● TASK LIST
[1] Answer these from the forum thread about the Canon Rebel T3:
(a) What shooting mode is the camera set to?
(b) In which setup tab does grafxman think the "clear settings" command is found?
(c) Which pages of the T3 user's manual explain how to go back to the default settings?
[2] In the forum thread about the Canon Rebel T3, write out again the part that opens with the words containing "# Please Help: canon" and closes with "can anyone help?", swapping "memory card" for "SD card".
[3] Continue the forum thread about the Canon Rebel T3 from where it stops.

● TEXT BLOCK
··········
# Please Help: canon rebel t3



## Lumberdogg (Oct 5, 2013)

my canon rebel t3 won't take pictures.   I have it in full auto mode.  the battery is fully charged, and I have sufficient free space on the memory card.  auto focus seems to be working, and the pre-flash routine also seems to work.  but the camera will not execute the actual snapping of a photo.  if I turn the camera off then back on, it will sometimes take one picture.  then it will kind of lock itself out again.  at one point I was troubleshooting it online, and I narrowed the problem down to the suggestion that it may be some kind of issue with the default settings.  that is as close as I've gotten.  can anyone help?


----------



## grafxman (Oct 5, 2013)

I believe there's a "clear settings" command in the third setup tab. Try doing that and see if it helps.


----------



## KmH (Oct 5, 2013)

To revert to the default settings - see page 164 and 165 of the T3 user's manual.
··········
● SUPPLIED DATA
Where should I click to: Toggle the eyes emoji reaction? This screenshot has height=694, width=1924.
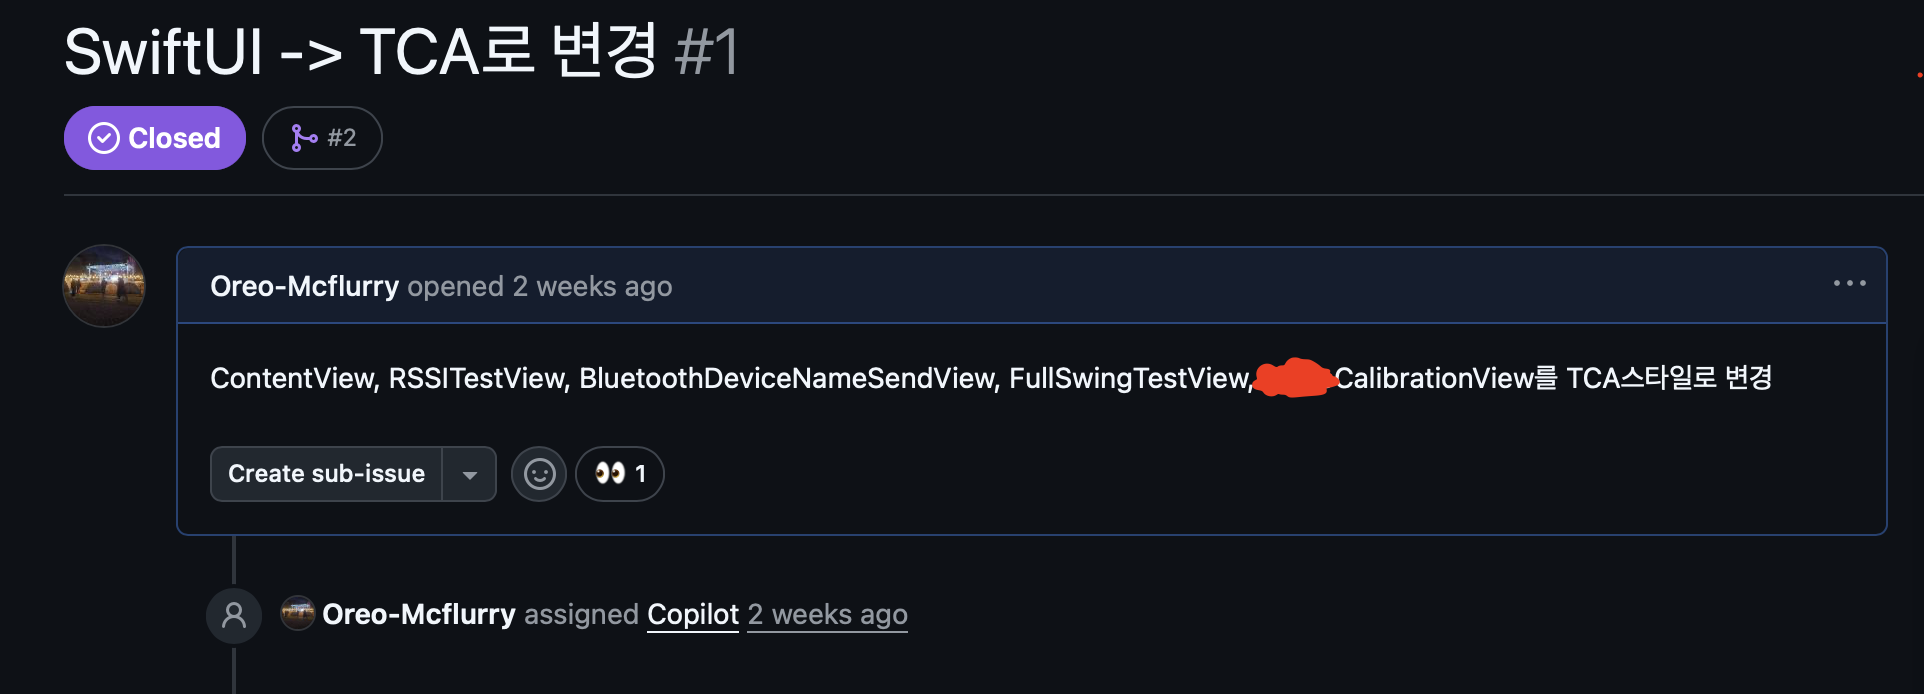tap(620, 474)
··········
● RESPONSES TO THE EXERCISE
[1]
(a) Full auto mode.
(b) The third setup tab.
(c) Pages 164 and 165.

[2]
# Please Help: canon rebel t3



## Lumberdogg (Oct 5, 2013)

my canon rebel t3 won't take pictures.   I have it in full auto mode.  the battery is fully charged, and I have sufficient free space on the SD card.  auto focus seems to be working, and the pre-flash routine also seems to work.  but the camera will not execute the actual snapping of a photo.  if I turn the camera off then back on, it will sometimes take one picture.  then it will kind of lock itself out again.  at one point I was troubleshooting it online, and I narrowed the problem down to the suggestion that it may be some kind of issue with the default settings.  that is as close as I've gotten.  can anyone help?

[3]
----------



## Kellgirl09 (Oct 5, 2013)

Have you called the canon place yet? My T3 just came back for the 3 rd time being repair for defects. It works fine so far. Could be the electrical connections in the lens.


----------



## CaptainNapalm (Oct 5, 2013)

Kellgirl09 said:


> Have you called the canon place yet? My T3 just came back for the 3 rd time being repair for defects. It works fine so far. Could be the electrical connections in the lens.



Yes your lens is likely not communicating with the camera properly.  If you have other lenses, try to see if problem persists with those.  Clean the lens element and mount and see if that helps.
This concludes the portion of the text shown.